Exercise instructions →
a. The web-to-print article ends by describing consumers' high expectations. List each company named there together with the quality it stands for.
b. In the web-to-print article, what kind of company was the printer's primary customer?
c. Retype the passage of the web-to-print article between "I stumbled across" and "simple as possible.", inclusive.

Selected extract →
A web-to-print site is all about customer convenience, enabling your customers to order from you in a self-service fashion. One thing to understand about your customers is whether they are ordering or shopping. Sounds like the same thing, doesn’t it? Well, as it turns out, when customers want a quick ordering site and they are given a shopping site, it can be very frustrating.

I was working with a printer who wanted help in selecting a new web-to-print system to replace a legacy system. His primary customer was a very fast-growing biotech company that was using a web-to-print system to keep the growing sales force supplied with the latest and ever changing marketing materials, which had been localized for many cultures/languages.

His customer wanted an ordering site. His web-to-print system was a shopping solution. You clicked on a static product in the catalog and you were taken on a multiple screen journey assuming you were heading for checkout when what you really wanted to do was order six more items quickly. There is a big difference between shopping and ordering, and some sites can be very painful when they assume shopping without considering the workflow when customers know what they want and want to order many products in the same transaction.

I stumbled across one of the best ordering sites I’ve seen on the web lately – Good Eggs, a locally-grown food ordering site. In the screen shot below, you see how they handled ordering multiple items in a seamless way. Your mouse hovers over the item (a beautiful picture of raspberries), a simple plus sign comes up, and you click and stay right where you are to keep shopping. In this example, they know that their users are going to order more than one thing; therefore, they made the user journey as simple as possible.

I was able to order 10-15 items very quickly, and then take myself to the checkout process just like I would in a retail grocery store. This is the best user experience I’ve seen for an ordering site where the user is ordering many items.

How does this apply to web-to-print? We have users of web-to-print who require a shopping site, and sometimes we have users within the same organization who actually need an ordering site. Consider a customer that has 100 forms up on their web-to-print site that are ordered frequently by a few key people in the company. These people know exactly what they need, and they want to order quickly. On the same site for the same company, you might provide the promotional items where marketing people are “shopping for ideas for their next promotion” – they want to browse the catalog and look at everything.

These are two different user journeys on the same site. We need to be able to build web-to-print systems that can “flex” to support both user experiences. One solution I’ve seen implemented quite well is to enable two different views of the catalog, a list view and a graphical view. The list view allows customers to quickly order many items on the same screen; the graphical view gives people more information and is a more typical shopping environment.

Web-to-print has the added complexity of what I call “product workflows”; a product workflow is the path the user has to take to provide the information required to place the product into the cart. For a static item that is simply printed on demand, this might be as simple as supplying the quantity (single step). On the other extreme is personalized printing where we take the user through the process of personalizing the product, previewing the product, and then submitting it to the cart. Many different product workflows are required in web-to-print because each has its own unique requirements – too many web-to-print systems try to force the user through one path for all product workflows, and this makes for a less than optimal user experience.

The whole point of e-commerce is customer convenience. This means we need to understand our customers and map out their online user journeys looking for ways to make their journeys more efficient and enjoyable. A major truth about business-to-business (B2B) ecommerce, in which the majority of printers are engaging, is that customers are bringing expectations from their consumer lives to their work lives. We used to get away with really boring, stale B2B sites, justifying their condition by saying: “The customer doesn’t have a choice about where they order their business cards.” This justification isn’t cutting it anymore. We first witnessed it in a major way with cell phones. Employees pressured corporate IT to allow the iPhone into the guarded walls of IT because it was the preferred user experience. This has resulted on a major BYOD (bring your own device) trend that IT organizations have not only had to adjust to, but to embrace. The end-user is being emancipated everywhere, and buyers are stating their clear preferences which we are all forced to try to meet. Imagine how high the consumer’s expectations are; they want the shopping selection of Amazon, the internet speed of a Google search return, and the usability of Apple products – ouch, those are some high expectations!

Stored data →
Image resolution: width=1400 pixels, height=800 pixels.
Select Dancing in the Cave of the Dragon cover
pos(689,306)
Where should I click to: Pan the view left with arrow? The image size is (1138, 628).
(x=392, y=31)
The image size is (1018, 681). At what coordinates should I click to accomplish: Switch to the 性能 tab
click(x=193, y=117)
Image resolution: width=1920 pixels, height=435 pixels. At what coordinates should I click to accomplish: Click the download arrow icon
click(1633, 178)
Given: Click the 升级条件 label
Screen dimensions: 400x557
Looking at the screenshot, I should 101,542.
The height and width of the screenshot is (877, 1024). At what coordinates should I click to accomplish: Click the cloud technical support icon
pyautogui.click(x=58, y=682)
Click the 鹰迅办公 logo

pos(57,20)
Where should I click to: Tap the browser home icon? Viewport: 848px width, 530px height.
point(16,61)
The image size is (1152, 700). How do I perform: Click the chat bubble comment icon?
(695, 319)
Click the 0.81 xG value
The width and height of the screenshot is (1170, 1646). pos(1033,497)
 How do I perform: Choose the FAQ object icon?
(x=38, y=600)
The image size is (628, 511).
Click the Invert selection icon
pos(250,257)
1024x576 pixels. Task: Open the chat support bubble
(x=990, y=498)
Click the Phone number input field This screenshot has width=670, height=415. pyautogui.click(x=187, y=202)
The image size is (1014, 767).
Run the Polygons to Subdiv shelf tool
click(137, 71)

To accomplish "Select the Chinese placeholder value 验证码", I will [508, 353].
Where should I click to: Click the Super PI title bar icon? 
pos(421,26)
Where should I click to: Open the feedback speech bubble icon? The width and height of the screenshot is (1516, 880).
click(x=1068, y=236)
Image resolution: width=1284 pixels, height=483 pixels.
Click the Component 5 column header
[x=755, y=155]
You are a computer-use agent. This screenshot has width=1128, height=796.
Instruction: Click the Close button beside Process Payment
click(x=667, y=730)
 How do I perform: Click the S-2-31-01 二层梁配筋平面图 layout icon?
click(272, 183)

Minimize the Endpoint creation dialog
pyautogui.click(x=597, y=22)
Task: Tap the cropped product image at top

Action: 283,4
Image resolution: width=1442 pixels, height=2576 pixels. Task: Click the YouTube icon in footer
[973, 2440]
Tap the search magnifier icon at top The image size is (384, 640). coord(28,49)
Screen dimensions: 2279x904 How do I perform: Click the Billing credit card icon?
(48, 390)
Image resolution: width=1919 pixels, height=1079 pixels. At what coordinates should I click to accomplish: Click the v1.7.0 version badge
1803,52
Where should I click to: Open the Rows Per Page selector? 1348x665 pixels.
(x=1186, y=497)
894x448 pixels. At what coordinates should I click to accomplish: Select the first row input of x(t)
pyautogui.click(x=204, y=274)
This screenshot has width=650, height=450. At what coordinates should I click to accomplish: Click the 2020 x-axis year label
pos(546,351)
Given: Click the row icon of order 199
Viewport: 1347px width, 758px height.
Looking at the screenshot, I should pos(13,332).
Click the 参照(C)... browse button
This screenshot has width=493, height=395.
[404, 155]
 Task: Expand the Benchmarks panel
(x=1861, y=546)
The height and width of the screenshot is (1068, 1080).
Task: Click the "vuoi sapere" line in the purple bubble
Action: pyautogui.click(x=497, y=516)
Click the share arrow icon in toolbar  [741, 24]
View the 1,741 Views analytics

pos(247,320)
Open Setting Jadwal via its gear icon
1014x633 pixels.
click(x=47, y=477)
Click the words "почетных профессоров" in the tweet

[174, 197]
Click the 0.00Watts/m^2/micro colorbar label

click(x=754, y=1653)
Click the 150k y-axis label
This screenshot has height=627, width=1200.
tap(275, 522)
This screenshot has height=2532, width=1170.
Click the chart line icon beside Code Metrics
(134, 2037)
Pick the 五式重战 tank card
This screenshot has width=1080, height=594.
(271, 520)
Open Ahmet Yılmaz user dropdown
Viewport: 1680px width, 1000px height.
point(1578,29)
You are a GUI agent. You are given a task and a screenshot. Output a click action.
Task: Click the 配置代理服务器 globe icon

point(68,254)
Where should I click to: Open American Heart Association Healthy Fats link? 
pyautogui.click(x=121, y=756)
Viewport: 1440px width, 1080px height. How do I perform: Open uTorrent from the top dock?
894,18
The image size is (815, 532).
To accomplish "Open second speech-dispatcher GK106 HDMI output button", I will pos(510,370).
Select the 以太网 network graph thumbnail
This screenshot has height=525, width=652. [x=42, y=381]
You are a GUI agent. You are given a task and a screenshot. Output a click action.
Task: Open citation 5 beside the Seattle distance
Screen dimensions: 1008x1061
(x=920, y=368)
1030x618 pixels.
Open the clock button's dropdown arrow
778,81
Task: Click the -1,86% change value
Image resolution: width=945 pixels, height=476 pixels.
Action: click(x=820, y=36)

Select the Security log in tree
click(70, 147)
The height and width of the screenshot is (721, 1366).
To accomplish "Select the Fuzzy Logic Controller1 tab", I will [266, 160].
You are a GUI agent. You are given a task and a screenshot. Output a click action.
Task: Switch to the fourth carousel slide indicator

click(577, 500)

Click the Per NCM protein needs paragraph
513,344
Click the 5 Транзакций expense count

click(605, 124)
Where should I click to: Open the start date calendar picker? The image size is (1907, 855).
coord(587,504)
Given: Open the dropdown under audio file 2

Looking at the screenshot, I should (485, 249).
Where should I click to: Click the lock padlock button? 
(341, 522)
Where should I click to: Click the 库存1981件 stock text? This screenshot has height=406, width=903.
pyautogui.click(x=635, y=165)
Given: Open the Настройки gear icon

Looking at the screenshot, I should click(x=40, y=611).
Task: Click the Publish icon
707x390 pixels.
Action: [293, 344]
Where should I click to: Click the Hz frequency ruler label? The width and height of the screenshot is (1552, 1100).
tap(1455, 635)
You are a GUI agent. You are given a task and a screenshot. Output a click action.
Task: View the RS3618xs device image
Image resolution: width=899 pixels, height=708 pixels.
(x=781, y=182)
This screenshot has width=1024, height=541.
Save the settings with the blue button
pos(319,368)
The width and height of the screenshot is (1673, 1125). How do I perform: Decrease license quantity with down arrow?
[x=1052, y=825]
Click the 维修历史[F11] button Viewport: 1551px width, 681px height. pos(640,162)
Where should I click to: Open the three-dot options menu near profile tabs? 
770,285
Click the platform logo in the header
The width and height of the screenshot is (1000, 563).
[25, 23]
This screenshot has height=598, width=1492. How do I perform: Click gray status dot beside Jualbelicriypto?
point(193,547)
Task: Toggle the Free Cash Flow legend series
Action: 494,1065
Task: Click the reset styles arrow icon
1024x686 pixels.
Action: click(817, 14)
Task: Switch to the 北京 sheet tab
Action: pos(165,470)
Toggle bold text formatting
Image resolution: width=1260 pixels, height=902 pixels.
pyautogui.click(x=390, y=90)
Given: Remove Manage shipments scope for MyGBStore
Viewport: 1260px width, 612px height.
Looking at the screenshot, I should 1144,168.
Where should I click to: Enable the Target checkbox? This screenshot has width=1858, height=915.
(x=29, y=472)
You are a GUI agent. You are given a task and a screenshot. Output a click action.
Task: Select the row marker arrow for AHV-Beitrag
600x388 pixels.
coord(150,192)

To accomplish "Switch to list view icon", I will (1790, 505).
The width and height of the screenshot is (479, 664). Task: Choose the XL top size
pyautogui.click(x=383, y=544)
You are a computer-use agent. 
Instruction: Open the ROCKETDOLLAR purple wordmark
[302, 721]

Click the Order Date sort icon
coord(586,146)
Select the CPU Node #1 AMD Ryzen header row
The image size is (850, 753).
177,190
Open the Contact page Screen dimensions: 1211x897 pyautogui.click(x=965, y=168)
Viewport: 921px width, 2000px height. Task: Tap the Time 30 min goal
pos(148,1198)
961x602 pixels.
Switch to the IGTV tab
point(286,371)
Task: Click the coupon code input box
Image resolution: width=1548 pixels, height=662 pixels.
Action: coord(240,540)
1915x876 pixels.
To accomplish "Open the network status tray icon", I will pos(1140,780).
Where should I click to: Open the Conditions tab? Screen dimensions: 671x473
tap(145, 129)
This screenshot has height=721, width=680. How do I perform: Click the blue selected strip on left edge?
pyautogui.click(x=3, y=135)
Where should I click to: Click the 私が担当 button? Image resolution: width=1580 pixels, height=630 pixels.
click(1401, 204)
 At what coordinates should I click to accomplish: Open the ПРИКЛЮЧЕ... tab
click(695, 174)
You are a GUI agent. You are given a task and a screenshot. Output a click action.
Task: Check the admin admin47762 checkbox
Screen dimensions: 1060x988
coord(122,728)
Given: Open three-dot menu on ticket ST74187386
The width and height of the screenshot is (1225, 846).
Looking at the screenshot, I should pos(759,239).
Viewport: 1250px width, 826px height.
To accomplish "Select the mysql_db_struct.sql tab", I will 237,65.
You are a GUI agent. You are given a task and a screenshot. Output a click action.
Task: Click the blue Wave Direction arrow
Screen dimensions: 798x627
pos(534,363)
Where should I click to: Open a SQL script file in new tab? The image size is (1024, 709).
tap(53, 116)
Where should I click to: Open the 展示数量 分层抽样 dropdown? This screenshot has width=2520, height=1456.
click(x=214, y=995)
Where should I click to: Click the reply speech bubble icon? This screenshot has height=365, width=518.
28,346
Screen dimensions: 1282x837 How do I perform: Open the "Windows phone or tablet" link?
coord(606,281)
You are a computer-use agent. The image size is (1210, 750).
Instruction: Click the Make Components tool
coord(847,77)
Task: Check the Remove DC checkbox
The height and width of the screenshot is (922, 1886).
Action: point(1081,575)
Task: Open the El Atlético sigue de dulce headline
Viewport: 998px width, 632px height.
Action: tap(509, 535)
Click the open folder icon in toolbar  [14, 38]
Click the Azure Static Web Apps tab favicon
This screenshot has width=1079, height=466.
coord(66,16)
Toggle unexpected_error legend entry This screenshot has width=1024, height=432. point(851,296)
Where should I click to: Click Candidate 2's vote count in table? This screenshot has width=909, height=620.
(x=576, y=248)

Responses in order →
a.
Amazon: shopping selection
Google: the internet speed of a search return
Apple: usability

b. A very fast-growing biotech company.

c.
I stumbled across one of the best ordering sites I’ve seen on the web lately – Good Eggs, a locally-grown food ordering site. In the screen shot below, you see how they handled ordering multiple items in a seamless way. Your mouse hovers over the item (a beautiful picture of raspberries), a simple plus sign comes up, and you click and stay right where you are to keep shopping. In this example, they know that their users are going to order more than one thing; therefore, they made the user journey as simple as possible.